Elizabeth A. Buckley v. Office of Personnel Management

932 F.2d 980

Unpublished Disposition
NOTICE: Federal Circuit Local Rule 47.8(b) states that opinions and orders which are designated as not citable as precedent shall not be employed or cited as precedent. This does not preclude assertion of issues of claim preclusion, issue preclusion, judicial estoppel, law of the case or the like based on a decision of the Court rendered in a nonprecedential opinion or order.
Elizabeth A. BUCKLEY, Petitioner,
v.
OFFICE OF PERSONNEL MANAGEMENT, Respondent.

No. 91-3069.

United States Court of Appeals, Federal Circuit.

April 8, 1991.

Before LOURIE, CLEVENGER and RADER, Circuit Judges.

CLEVENGER, Circuit Judge.

DECISION

1

Elizabeth A. Buckley ("Buckley") petitions for review of the final denial by the Merit Systems Protection Board ("Board") of her application for survivor annuity benefits based upon the Civil Service of her former spouse. Buckley v. OPM, No. PH08318910334, Opinion and Order (M.S.P.B. Oct. 11, 1990), modifying-in-part Initial Decision (Aug. 9, 1989). We affirm.

OPINION

2

Buckley was married on October 24, 1952, and divorced on March 5, 1975. She has not remarried.
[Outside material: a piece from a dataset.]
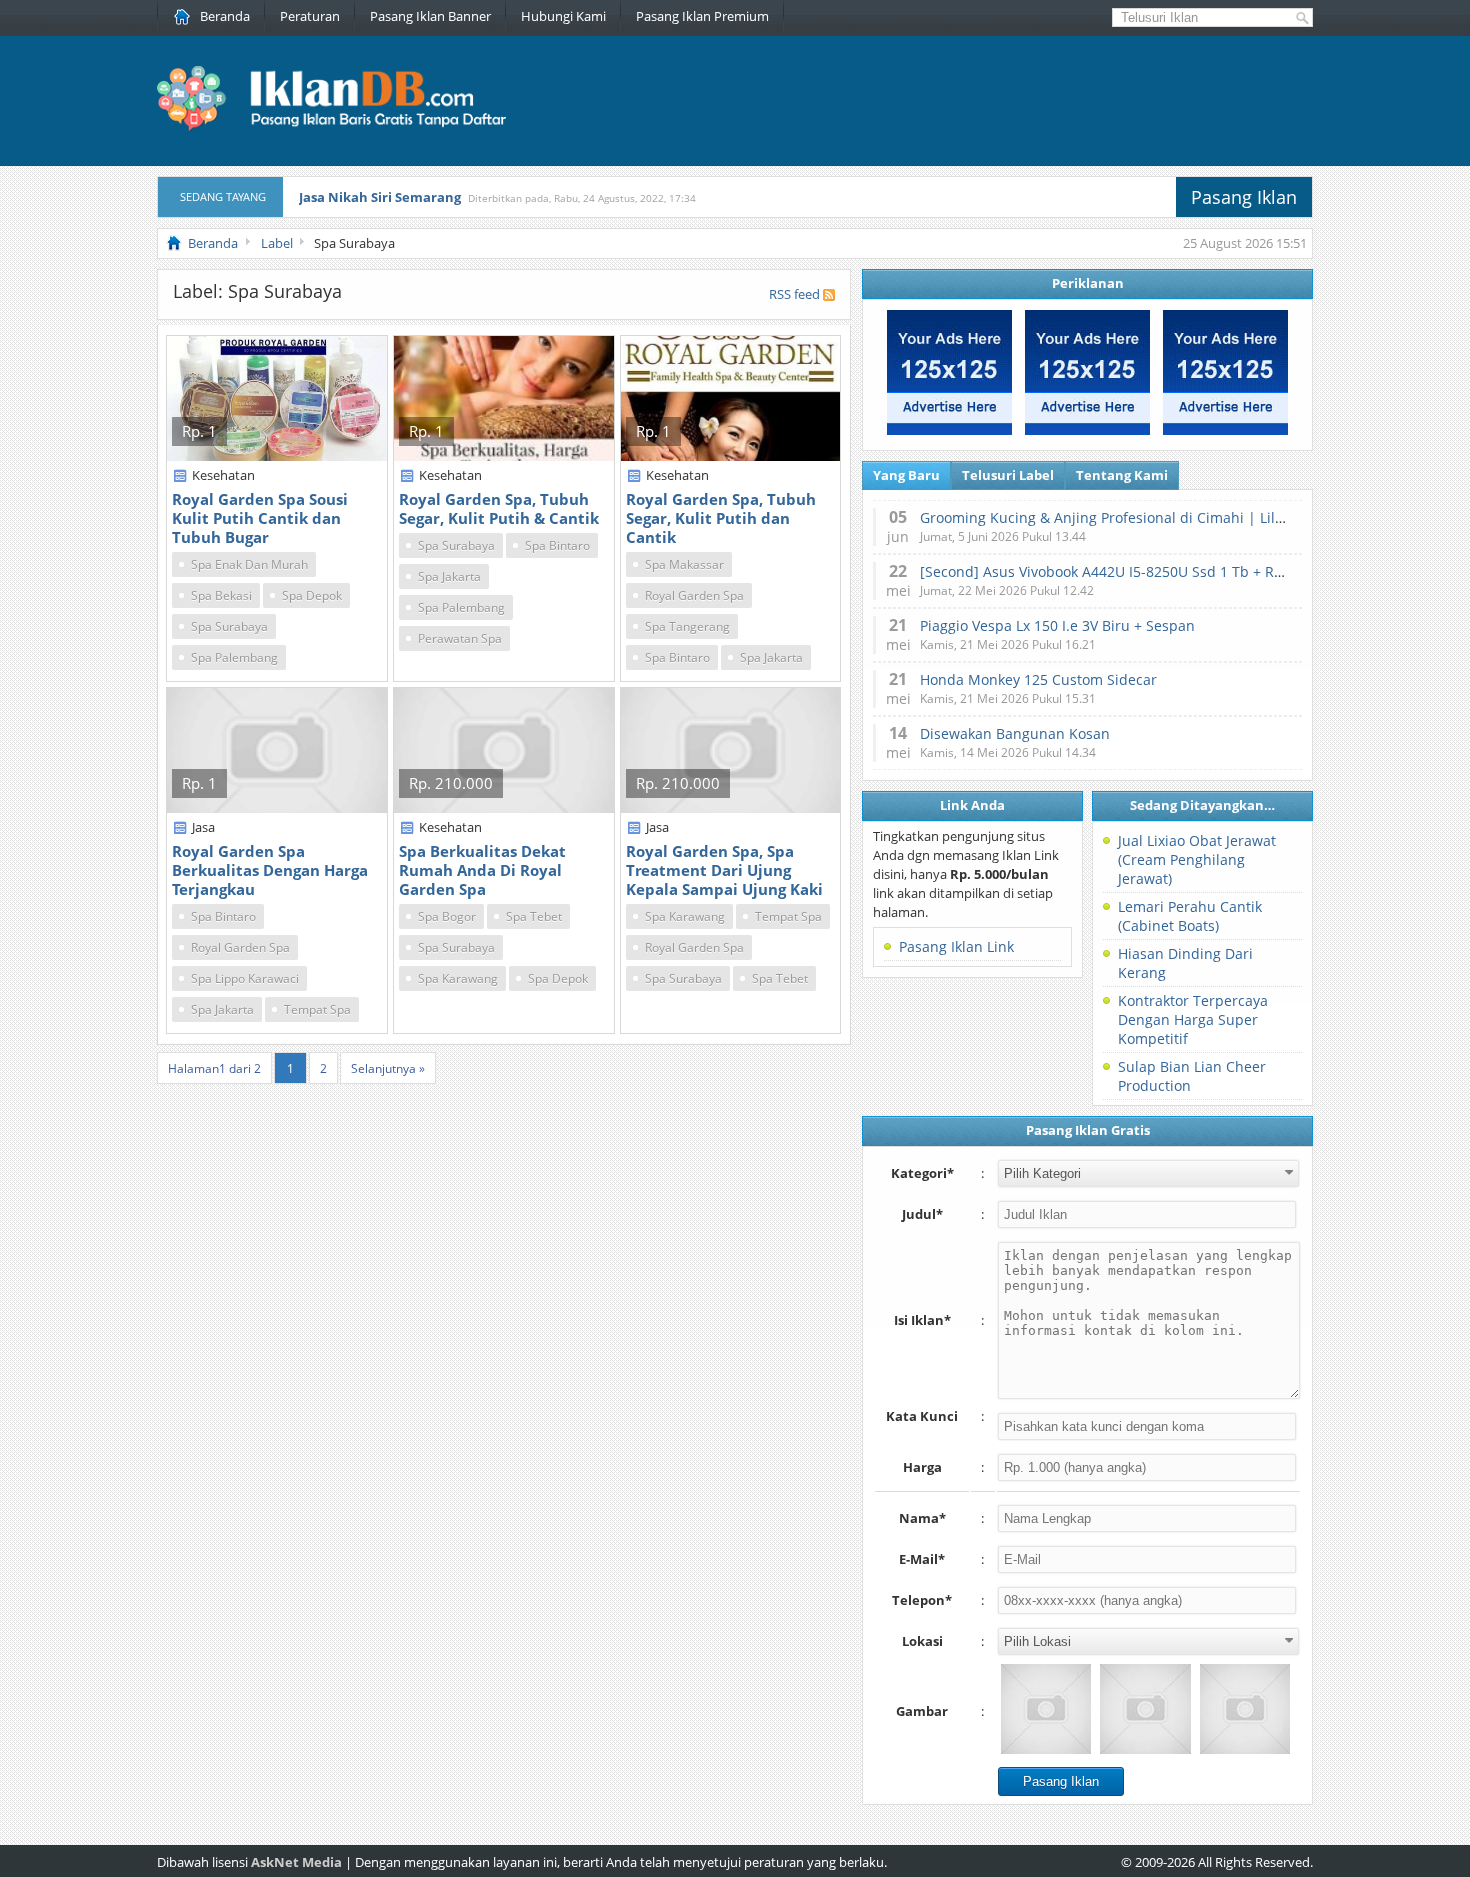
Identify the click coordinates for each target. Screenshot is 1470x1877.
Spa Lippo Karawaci (245, 978)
Buckley claims that, throughout her marriage, the government deducted 7.5% of her husband's pay to finance a future survivor annuity. After the divorce, her husband remarried on December 5, 1975. He retired from Federal service on February 3, 1984. Buckley applied for survivor annuity benefits on July 16, 1988.

3

The Office of Personnel Management ("OPM") denied Buckley's application for a survivor annuity because, under the Civil Service Spouse Equity Act, Pub.L. No. 98-615, 98 Stat. 3195 (1984), as amended by the Federal Employees Benefits Improvement Act, Pub.L. No. 99-251, 100 Stat. 22 (1986), a former spouse was "eligible for this benefit only if no other person is currently receiving or designated to receive a survivor annuity." Letter from Larry Hillwig, Chief of Correspondence and Death Claims Section at OPM, to Buckley (Sept. 12, 1988). Specifically, the Act entitles a former spouse to an annuity if "there is no other person who has been designated to receive a survivor annuity ... by reason of an insurable interest in such employee." Spouse Equity Act, Pub.L. No. 98-615, Sec. 4(b)(4)(A)(ii), codified at 5 U.S.C. Sec. 8341 Note (1988). The record demonstrates that Buckley's former spouse designated his current spouse as the recipient of any survivor annuity upon his retirement. Upon reconsideration, OPM reiterated its decision that she failed to qualify "[s]ince there is currently another person, his wife, designated to receive a survivor annuity." OPM cited 5 C.F.R. Sec. 831.622(a)(2)(v) (1988), promulgated pursuant to the Civil Service Spouse Equity Act and the Federal Employees Benefits Improvement Act, which makes a former spouse ineligible for a survivor annuity if a "current spouse, other former spouse, or insurable interest designee is receiving or has been designated to receive a survivor annuity based on the service of the employee, Member, or retiree." On appeal, the Board affirmed the final denial of Buckley's application because she was ineligible under 5 C.F.R. Sec. 831.622(a)(2)(v), stating that "her former spouse has designated his current spouse to receive a survivor annuity." Opinion and Order at 6.

4

In her petition for review, Buckley contends that we should make a "fairer and more equitable" mathematical allotment of her former spouse's survivor annuity, since the reduction in income to pay for the annuity was shared by her for nearly 23 years of marriage in contrast to the current spouse, who shared that reduction for a much shorter period of time. She also notes that since her former spouse was employed by the federal government throughout their marriage, she is ineligible for Social Security benefits.

5

There is appeal in the inequity of Buckley's position, but we are bound by the statute. Certainly, in providing or modifying financial benefits, Congress must draw lines that in particular circumstances may appear unfair. U.S. Railroad Retirement Bd. v. Fritz, 449 U.S. 166, 175 (1980) (quoting Dandridge v. Williams, 397 U.S. 471, 485-86 (1969) (economics or social welfare legislation does not violate equal protection when it draws imperfect classifications, if the classifications have some rational basis)). Here, the statute prohibits OPM from paying a survivor annuity to a former spouse, divorced before 1978, when the Civil Service employee has designated his current spouse to receive that annuity. Although we may recognize the financial principle that a part of the annuity may have been indirectly derived from Buckley's marital property, the remedy is not with us but with Congress. We affirm the denial of Buckley's application for a survivor annuity.